Limitations & Future Work

  • Complexity of Residual Scoring: Implementing residual scoring for complex materials or distorted meshes requires discrete divergence reconstruction, moving away from pure "black-box" ML.
  • Robustness in Extreme Regimes: On the SpindleUpsetting dataset (heavy plasticity and contact), the method slightly underperformed pure FPS, suggesting residual signals may be noisy in extreme non-linear regimes.
  • Fixed Coarsening Rate: The study only evaluated a 50% coarsening rate and did not investigate multi-level nesting (e.g., coarse-coarser-coarsest).
  • Future Directions: Integrating residual scoring with gradient vector fields, implementing adaptive coarsening rates, and combining the mechanism with PINN losses for joint regularization.

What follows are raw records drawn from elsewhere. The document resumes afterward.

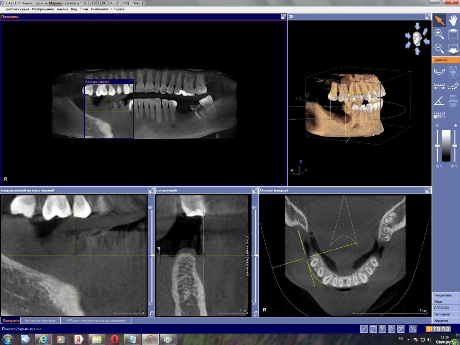
Task: Click the zoom out magnifier icon
Action: pyautogui.click(x=439, y=49)
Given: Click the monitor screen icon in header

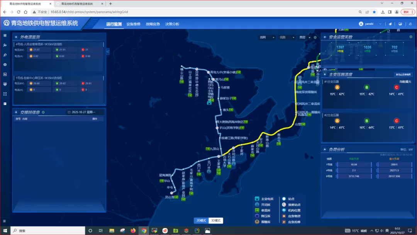Looking at the screenshot, I should [x=400, y=24].
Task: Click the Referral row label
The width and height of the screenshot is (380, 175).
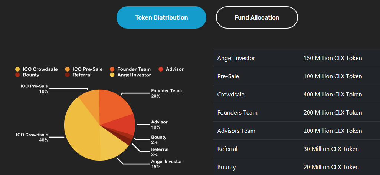Action: 227,149
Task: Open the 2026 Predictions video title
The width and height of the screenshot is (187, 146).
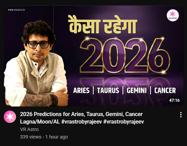Action: point(82,118)
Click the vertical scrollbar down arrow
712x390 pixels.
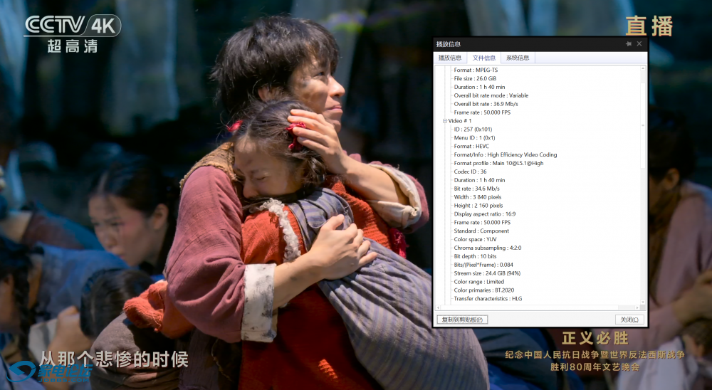[x=643, y=301]
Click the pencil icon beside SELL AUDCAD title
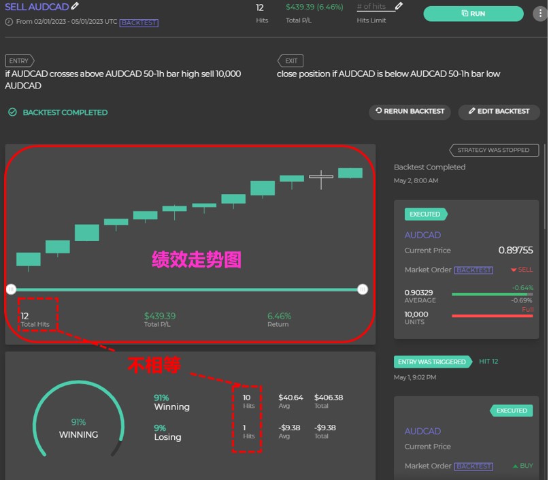This screenshot has width=549, height=480. coord(76,6)

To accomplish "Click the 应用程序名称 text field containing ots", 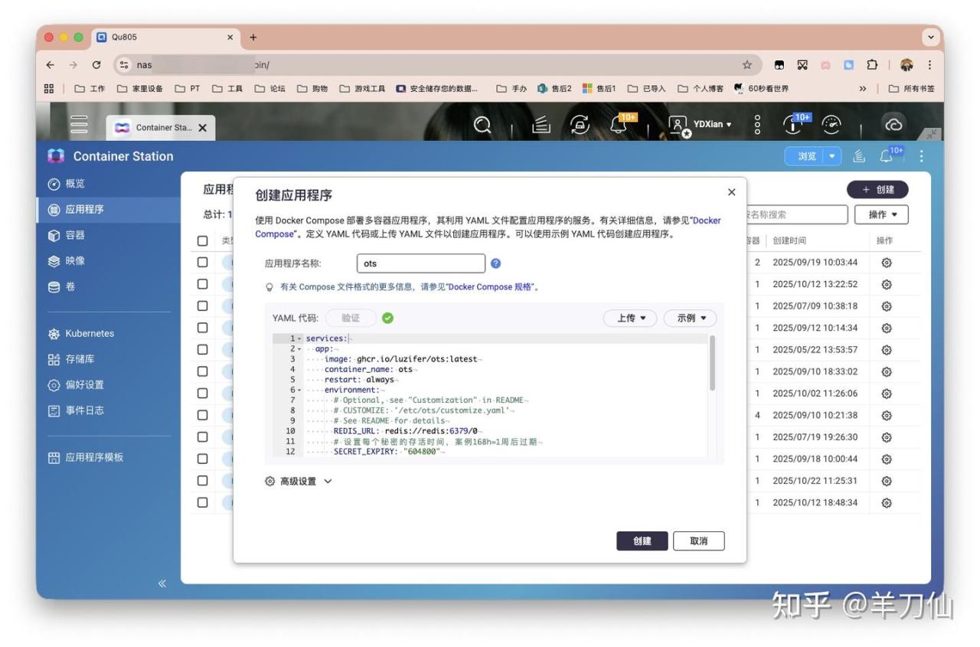I will [x=420, y=263].
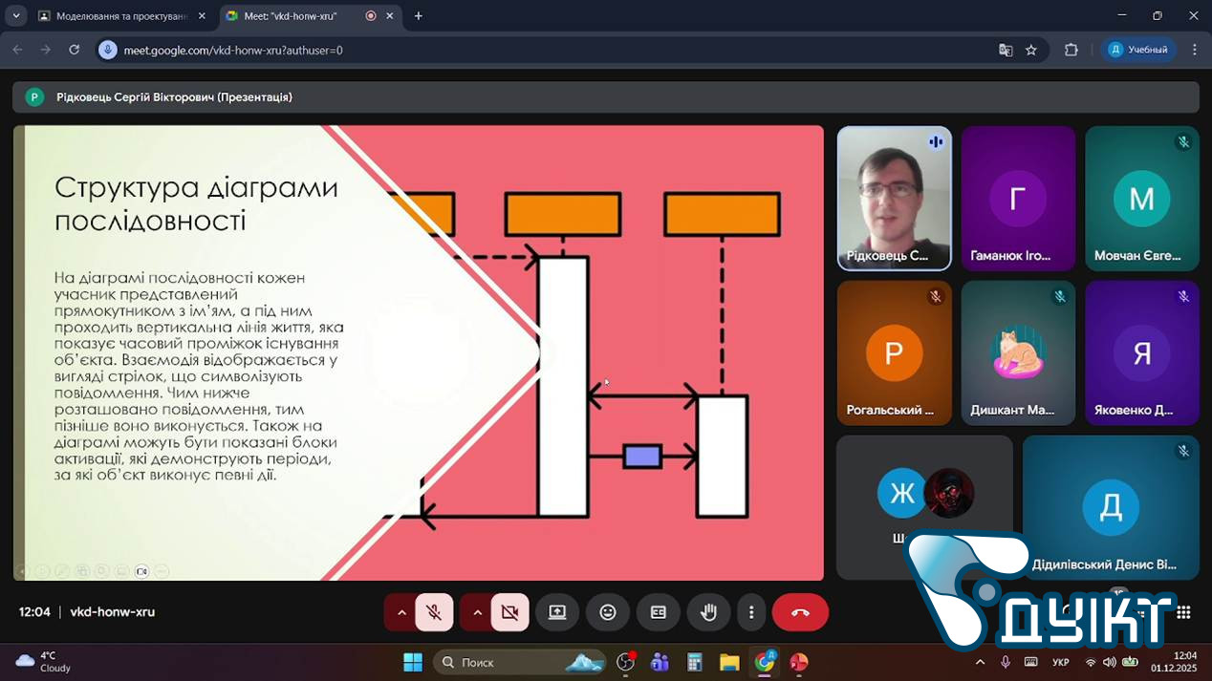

  • vs MeshGraphNets: Ours inherits the backbone and residual time-stepping from MGN but adds the multigrid hierarchy and physics-guided coarsening, improving rollout performance from 12.75 to 6.50.
  • vs BSMS-GNN: BSMS uses topological bi-stride pooling. Ours uses physical TopK and KNN remeshing, demonstrating that semantic focus is more effective than preserving original topology.
  • vs FPS-based Multigrid: Geometric uniform coverage vs. physics-guided focus. In solid mechanics, where local concentrations dictate global dynamics, physics guidance is clearly superior.
  • vs UNISOMA: UNISOMA uses fixed slice tokens for attention-based compression, which may lose details at sharp contact interfaces; Ours explicitly selects nodes based on residuals to mitigate this.